3. If you can't be a family the gangs can, and will, do it for you. This is a theme that I think this film dabbles in but just isn't ready to take all the way; if you are in the mood for a film that is willing to take this gritty and brutal reality to it's logical conclusion the 2009 film Sin Nombre which follows a group of Honduran immigrants and gang members is worth the watch (as a warning though, this is one of the darkest and most depressing films I have ever seen and manages to suck the last, lingering little bits of hope from the room). For many people who find family is either unwilling or unavailable to provide for very real material or emotional needs, the gang often times the only ones ready and willing to step into this void.

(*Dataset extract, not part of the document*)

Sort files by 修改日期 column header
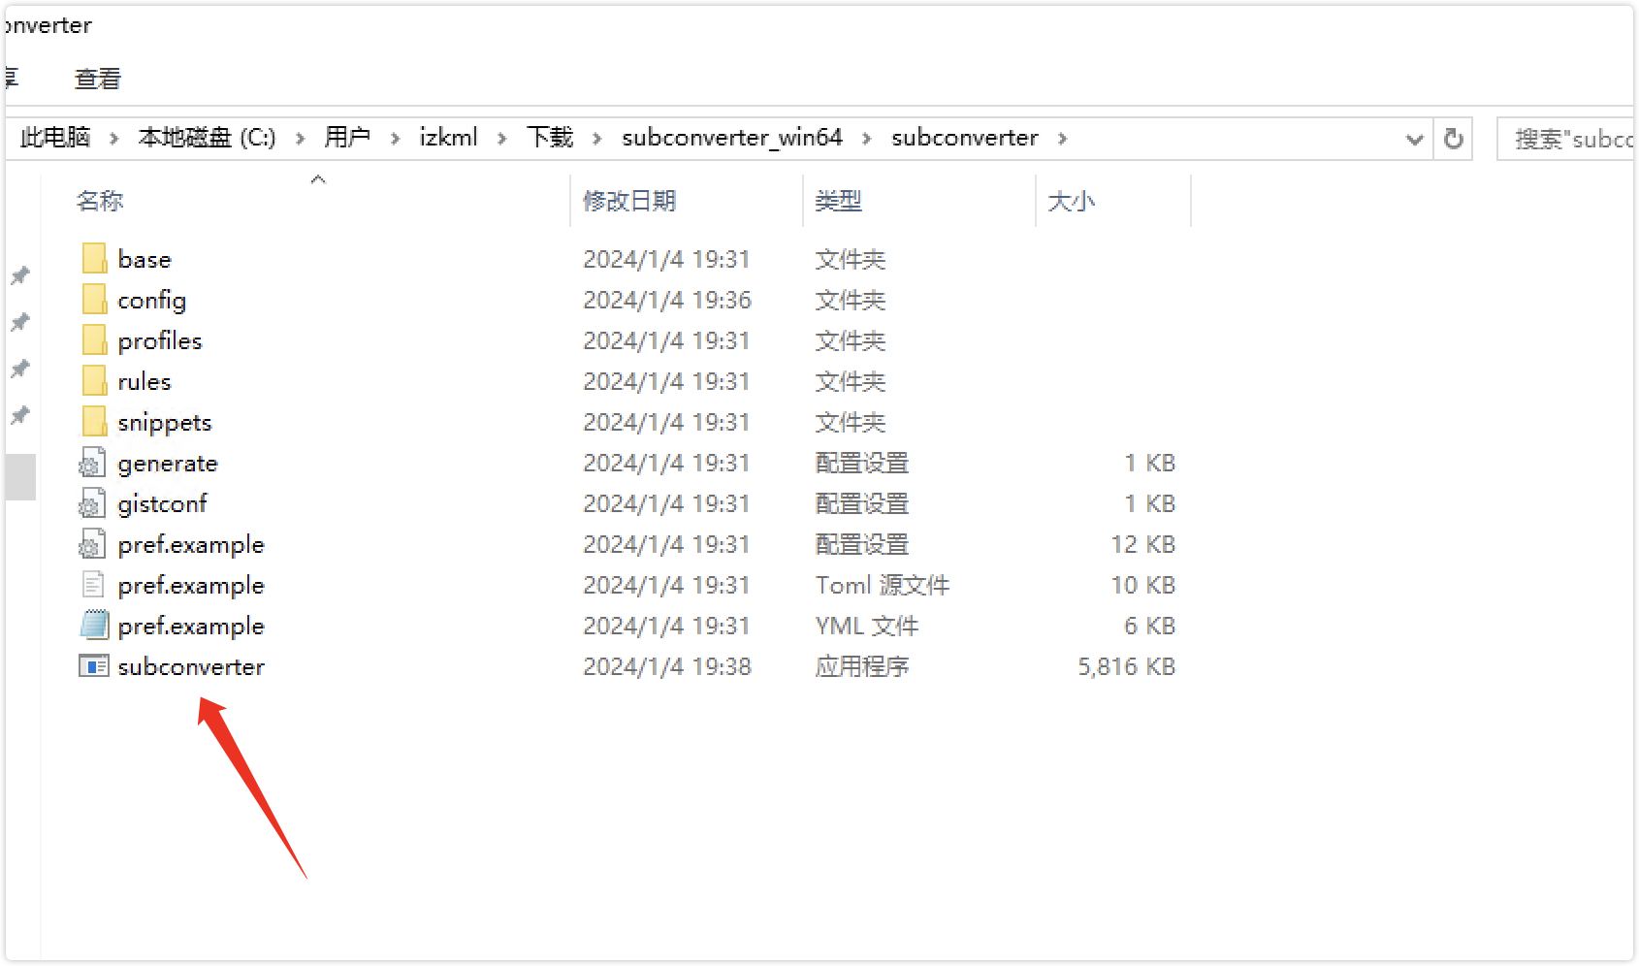This screenshot has width=1639, height=966. 629,201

Novelist, poet and former LA gang member, Luis J. Rodriguez fleshes out some of these ideas out in his memoir Always Running and, I think, even more powerfully in a kind of autobiographical, historical/political-economic study of gangs called Hearts and Hands: Creating Community in Violent Times. Rodriguez's is not a full-scale indictment of these gangs, but an understanding of when we fail to meet the needs of who Jesus called “the least of these” some of them will meet their own needs in ways that turn to coercion and violence (Nichola Torbett recently posted a piece here on Jesus Radicals that I think nuances this further for those of us who are trying to follow Jesus in a way of non-violence and take a realistic account of our own privilege that allows us to reap the benefits of state-based violence). Why should we expect something different from those who receive the business end of systematic oppressions when we live in world that teaches this in a million different object lessons everyday and by and large the church stands aside and offers precious little in the way of alternatives?
This film does a great job of welcoming it's audience into the situations the characters are caught up in. The pace of the film is slow enough that the audience has a chance to ask what a better choice might have been at nearly every turn and in the end we get the feeling that Carlos is maybe back where he started off, maybe a little worse off.